I remembered the girl next to me taking a shot to the head and falling with a scream. I remembered fighting my own cowardice that night, wishing I was the man I needed to be to walk in that volley of projectiles and anger from the hearts of Sheriff Kirchmeier and CEO Warren and whoever else didn’t mind shooting at women to expand their interests.
The report from top medical staff at Oceti Sakowin who dealt with the injuries that night reported waves of specific injuries – crotch shot, crotch shot, crotch shot, headshot, headshot, headshot, wounded knee, wounded knee, wounded knee.
The third time the fog machine hissed a cloud into the room, I had to leave. As I walked out, the sugar encrusted art looked like the ice coating the guard rails of Backwater Bridge beneath the cold blue lights of Dakota Access.
Two days later, I caught the California Zephyr 5.
The train headed west from Pufferbelly Station beyond the western slope of the Rockies. Desert and tumbleweed replaced the mountains and pine. Snow became rain in the dusk. A stillness began to replace what had become a constant feeling of tension. I’d fled into cigarettes to the point of near-chain smoking. With the dilemmas of Standing Rock deeper in the northeast, I became calmer. Steel rolled on steel up to Provo and Salt Lake City. I took two sleeping pills and chugged a chocolate milk brand called ‘Promised Land’.

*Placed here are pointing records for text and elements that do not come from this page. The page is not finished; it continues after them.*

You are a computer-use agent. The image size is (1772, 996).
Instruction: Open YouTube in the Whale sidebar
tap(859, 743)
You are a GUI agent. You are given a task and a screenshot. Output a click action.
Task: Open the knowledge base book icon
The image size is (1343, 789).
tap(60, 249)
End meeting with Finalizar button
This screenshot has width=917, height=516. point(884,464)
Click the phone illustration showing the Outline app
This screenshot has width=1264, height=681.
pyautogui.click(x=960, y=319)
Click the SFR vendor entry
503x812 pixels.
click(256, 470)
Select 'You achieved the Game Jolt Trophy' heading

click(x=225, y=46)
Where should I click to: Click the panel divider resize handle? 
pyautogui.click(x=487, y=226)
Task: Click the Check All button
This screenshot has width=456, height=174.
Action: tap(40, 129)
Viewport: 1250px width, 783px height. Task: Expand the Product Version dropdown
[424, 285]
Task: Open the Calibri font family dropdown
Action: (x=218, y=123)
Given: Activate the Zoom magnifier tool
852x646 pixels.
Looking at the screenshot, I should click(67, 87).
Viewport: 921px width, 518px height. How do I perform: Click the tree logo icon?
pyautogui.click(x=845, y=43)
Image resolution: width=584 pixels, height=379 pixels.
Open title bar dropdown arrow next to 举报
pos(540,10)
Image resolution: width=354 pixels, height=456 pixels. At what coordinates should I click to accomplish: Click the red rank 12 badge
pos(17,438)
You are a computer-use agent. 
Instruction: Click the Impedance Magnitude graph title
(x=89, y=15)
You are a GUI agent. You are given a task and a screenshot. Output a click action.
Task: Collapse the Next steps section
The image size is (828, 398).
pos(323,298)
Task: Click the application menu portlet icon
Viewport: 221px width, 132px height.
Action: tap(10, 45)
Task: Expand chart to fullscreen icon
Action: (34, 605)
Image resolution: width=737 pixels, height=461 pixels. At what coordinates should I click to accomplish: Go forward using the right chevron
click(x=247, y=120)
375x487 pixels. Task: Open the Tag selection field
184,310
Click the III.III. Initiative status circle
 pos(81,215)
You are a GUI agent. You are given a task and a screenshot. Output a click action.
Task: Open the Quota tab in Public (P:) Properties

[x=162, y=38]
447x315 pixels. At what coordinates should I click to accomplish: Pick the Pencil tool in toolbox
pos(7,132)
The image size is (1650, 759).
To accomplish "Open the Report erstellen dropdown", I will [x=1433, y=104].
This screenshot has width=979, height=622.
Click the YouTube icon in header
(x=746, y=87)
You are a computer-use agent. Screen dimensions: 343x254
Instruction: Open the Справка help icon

Seven years ago, I was riding a train back to Bangkok with the peaceful relief that I was returning home. I’d had something of a spiritual experience in Thailand. The yoga practice I’d explored for two months had cracked me open, and showed me a level of reality that loved without judgement. From the window seat of the California Zephyr, I felt a revelation coming from the same place, asking me to rest now. It was the most peaceful 34 hours I’d felt in the almost two months at Standing Rock. Like Thailand, it will take years to fully understand how Standing Rock has changed me.
The next morning, we were riding into sunrise through the open basins of Nevada. The Egyptians believed the earth, Isis, was the sister of the sky-god Osiris. At night, she swallowed the sun and her brother fell upon her. Every dawn was her rebirthing of the sun over the renewed world, ghost towns and all. I thought about the contradicting feelings from Standing Rock, and settled on a simple memory that made me smile…
She’d seemed isolated. The police had been abusive to her. The people of Mandan had ridiculed her. She was alone at Standing Rock. We sat in her car one evening in Rosebud, facing the Cannonball River towards the lights of DAPL, over the fires of Oceti Sakowin.
“Can I tell you a secret?”
“Yes.”
“I want to be an Indian.”
“You are [East] Indian.”
“No I mean Native American.”
“Oh.”
“Is that fucked up?”
“That’s a little fucked up.”

She insisted on playing Play with All the Colors of the Wind. I sat – terrified – and drew on my cigarette. We were two non-natives in a car at Standing Rock listening to the soundtrack to Disney’s Pocahontas. Indeed, we were children in this land. Any outsider, regardless of age, is a child in the places they travel.
“All of the lyrics are native values!” she insisted. “Seriously – why is this song wrong?”

She knew why it was wrong. She wanted to hear me say it, “All of the melodies and rhythms are from our culture. There were no native drums, or voice actors, or languages. She is drawn to match our aesthetic. And it’s probably historically bullshit.”
“Yeah… I still want to be an Indian.”
“But you are Indian.”
“God I hate you.”
All conversations here are memories – and are therefore facsimiles with elements of invention.